100 Input / Output Device 110 3D CAD System 120 Process Pattern Determination Unit 130 Part-Activity Corresponding Unit 140 3D Similarity Comparison Unit 150 Actual Process Extraction Unit 160 Process Synthesis Unit 170 Validity Confirmation Unit 180 Process Editing Unit 210 3D Database of Existing Plant 220 New Plant 3D Database 230 Actual Process Database 240 Process Template Database 250 Planned Process Database 260 Milestone Database

Claims (12)

A database that records an existing plant design 3D model (hereinafter referred to as an existing 3D model), a database that records installation process data of an existing plant (hereinafter referred to as actual process data), and a design 3D model of a newly constructed plant ( And a database recording the newly established 3D model)
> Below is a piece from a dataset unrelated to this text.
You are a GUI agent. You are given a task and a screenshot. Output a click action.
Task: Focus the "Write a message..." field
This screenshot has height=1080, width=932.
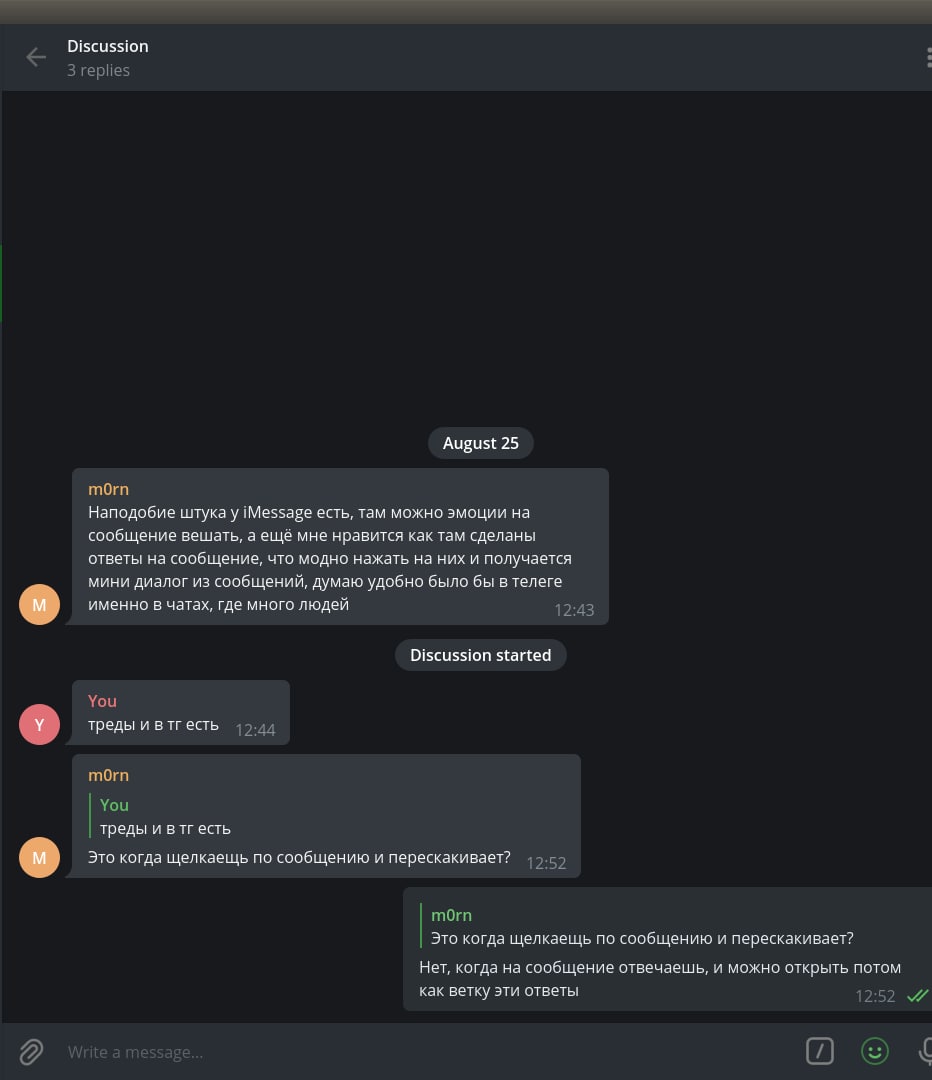[400, 1052]
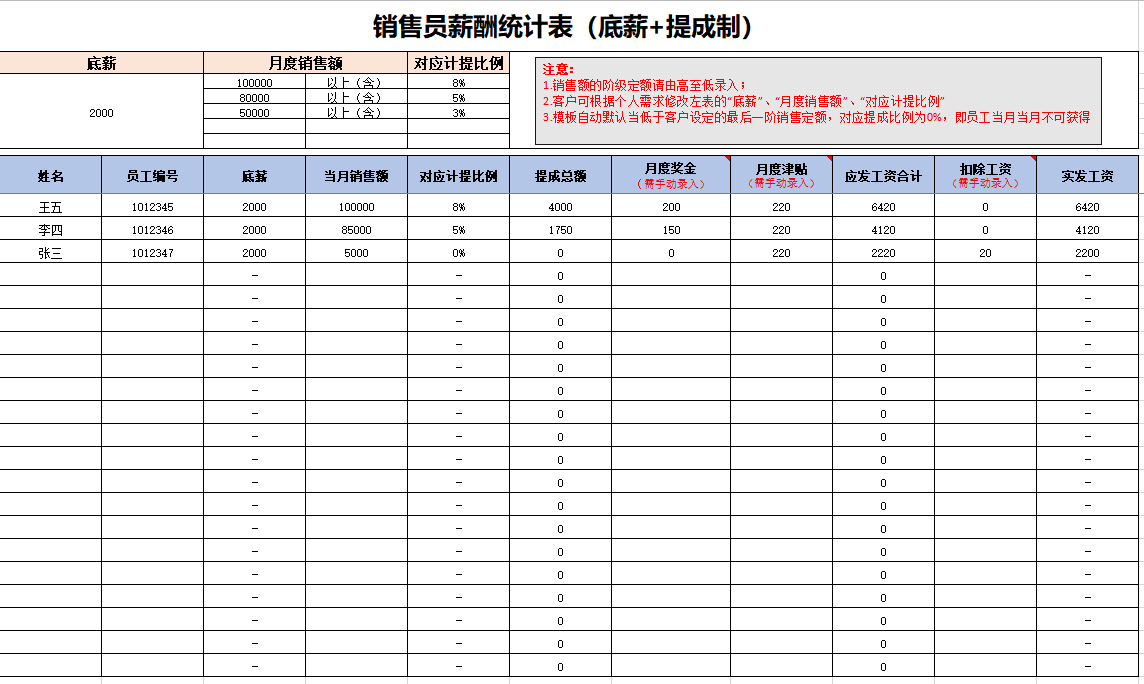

A device arrangement comparison unit that determines the similarity , size, and coordinate similarity of devices that are 3D components on the existing 3D model and the new 3D model, and 3D components on the existing 3D model and the new 3D model A pipe connection device, a diameter, and a 3D component arrangement position coincidence determination unit having a pipe comparison unit that determines a similarity including whether a plurality of route points on the pipe route are within a predetermined range ;
From the correspondence data in which the existing 3D model and the actual process data are associated with each other, the actual process data corresponding to the matching part of the existing 3D model extracted by the 3D component arrangement position matching degree determination unit is selected from the new 3D model And an actual process selection unit for making the planned process data corresponding to the new 3D model ,
An actual process unallocated location determination unit that extracts a part of the new 3D model that does not match the existing 3D model as an actual process unallocated location based on the determination of the 3D component placement position coincidence determination unit;
The actual process may be partially assigned to the actual process unallocated part based on the work man-hours calculated using the work hierarchy configuration information of the standard process of equipment or piping and the design information of the new 3D model. For a part that cannot be performed, it has a process generation unit that generates a process,
A construction simulation apparatus comprising a process data synthesis unit that synthesizes the process data selected by the actual process selection unit and the output result of the process generation unit to generate planned process data for a new 3D model . In Claim 1, it has a process milestone validity determination part which judges whether the process generated by the process data composition part satisfies restrictions for the milestone data which prescribes the restrictions of the process set beforehand. Construction simulation device. The installation according to any one of claims 1 to 2, wherein the installation space is defined in advance using a space obtained by adding the installation space generated based on the 3D model of the equipment or piping. The construction simulation apparatus which has an installation space validity determination part which determines whether it is materialized. The construction simulation apparatus according to claim 2, wherein the process milestone validity determination unit includes an installation order validity determination unit that determines the validity of the process based on milestone data that defines the order restriction of the installation work. 5. The construction according to claim 1, further comprising: an output unit for generating a planned process by visualizing the 3D CAD display system by dividing the color into a part related to the actual process data and another part. Simulation device. The construction simulation device according to claim 1, further comprising a process editing unit that adds process background information to an activity that is a minimum unit of a process. A database that records an existing plant design 3D model (hereinafter referred to as an existing 3D model), a database that records installation process data of an existing plant (hereinafter referred to as actual process data), and a design 3D model of a newly constructed plant ( Hereinafter, a construction simulation apparatus having a database recording a newly established 3D model)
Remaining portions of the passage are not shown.